▸ **Text shown**:
BEGIN

The input to this transformer should be an array-like of integers, strings, or categoricals, denoting the values taken on by categorical (discrete) features. The features are encoded using a one-hot (aka ‘one-of-K’ or ‘dummy’) encoding scheme. This creates a binary column for each category and returns a sparse matrix or dense array.

By default, the encoder derives the categories based on

1. For arrays, the unique values in each feature
2. For DataFrames, the CategoricalDtype information for each feature

Alternatively, for arrays, you can also specify the categories manually.

This encoding is needed for feeding categorical data to many scikit-learn estimators, notably linear models and SVMs with the standard kernels.

Note: a one-hot encoding of y labels should use a LabelBinarizer instead.

Read more in the User Guide.

Parameters: categories : ‘auto’ or a list of lists/arrays of values. Categories (unique values) per feature: ‘auto’ : Determine categories automatically from the training data. list : categories[i] holds the categories expected in the ith column. The passed categories should not mix strings and numeric values within a single feature, and should be sorted in case of numeric values. The used categories can be found in the categories_ attribute. sparse : boolean, default=True Will return sparse matrix if set True else will return an array. dtype : number type, default=np.float Desired dtype of output. handle_unknown : ‘error’ Whether to raise an error or ignore if an unknown categorical feature is present during transform (default is to raise). The option to ignore unknown categories is not currently implemented. categories_ : list of arrays The categories of each feature determined during fitting (in order of the features in X and corresponding with the output of transform). dtypes_ : list of dtypes For DataFrame input, the CategoricalDtype information associated with each feature. For arrays, this is a list of Nones.

Notes

There are a few differences from scikit-learn.

Examples

Given a dataset with two features, we let the encoder find the unique values per feature and transform the data to a binary one-hot encoding.

>>> from dask_ml.preprocessing import OneHotEncoder
>>> import numpy as np
>>> enc = OneHotEncoder()
>>> X = da.from_array(np.array([['A'], ['B'], ['A'], ['C']]), chunks=2)

END

▸ **Supplied material**:
BEGIN

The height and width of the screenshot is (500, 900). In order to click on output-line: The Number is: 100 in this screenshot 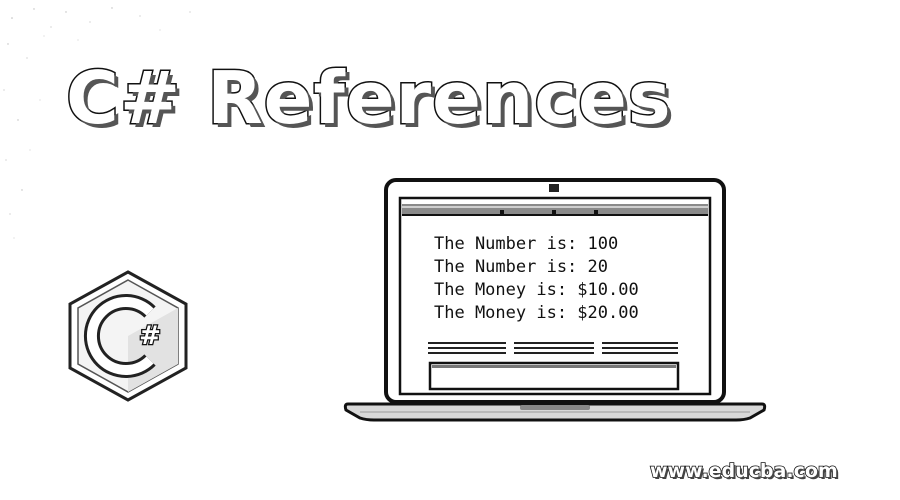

END

▸ **Things to do**:
a) What does the OneHotEncoder documentation say should be used for a one-hot encoding of y labels?
b) Set down, word for word, the part of the OneHotEncoder documentation that begins with the words "Alternatively, for arrays, you" and stops after the words "a LabelBinarizer instead.".
c) Resume the OneHotEncoder documentation after its last line.

▸ **Task-by-task answers**:
a) A LabelBinarizer.

b)
Alternatively, for arrays, you can also specify the categories manually.

This encoding is needed for feeding categorical data to many scikit-learn estimators, notably linear models and SVMs with the standard kernels.

Note: a one-hot encoding of y labels should use a LabelBinarizer instead.

c)
>>> enc.fit(X)
... # doctest: +ELLIPSIS
OneHotEncoder(categorical_features=None, categories=None,
dtype=<... 'numpy.float64'>, handle_unknown='error',
n_values=None, sparse=True)

>>> enc.categories_
[array(['A', 'B', 'C'], dtype='<U1')]

>>> enc.transform(X)
dask.array<concatenate, shape=(4, 3), dtype=float64, chunksize=(2, 3)>


Methods

 fit(X[, y]) Fit OneHotEncoder to X. fit_transform(X[, y]) Fit OneHotEncoder to X, then transform X. get_feature_names([input_features]) Return feature names for output features. get_params([deep]) Get parameters for this estimator. inverse_transform(X) Convert the back data to the original representation. set_params(**params) Set the parameters of this estimator. transform(X) Transform X using one-hot encoding.
active_features_

DEPRECATED: The active_features_ attribute was deprecated in version 0.20 and will be removed 0.22.

feature_indices_

DEPRECATED: The feature_indices_ attribute was deprecated in version 0.20 and will be removed 0.22.

fit(X, y=None)

Fit OneHotEncoder to X.

Parameters: X : array-like, shape [n_samples, n_features] The data to determine the categories of each feature. self
fit_transform(X, y=None)

Fit OneHotEncoder to X, then transform X.

Equivalent to fit(X).transform(X) but more convenient.

Parameters: X : array-like, shape [n_samples, n_features] The data to encode. X_out : sparse matrix if sparse=True else a 2-d array Transformed input.
get_feature_names(input_features=None)

Return feature names for output features.

Parameters: input_features : list of string, length n_features, optional String names for input features if available. By default, “x0”, “x1”, … “xn_features” is used. output_feature_names : array of string, length n_output_features
get_params(deep=True)

Get parameters for this estimator.

Parameters: deep : boolean, optional If True, will return the parameters for this estimator and contained subobjects that are estimators. params : mapping of string to any Parameter names mapped to their values.
inverse_transform(X)

Convert the back data to the original representation.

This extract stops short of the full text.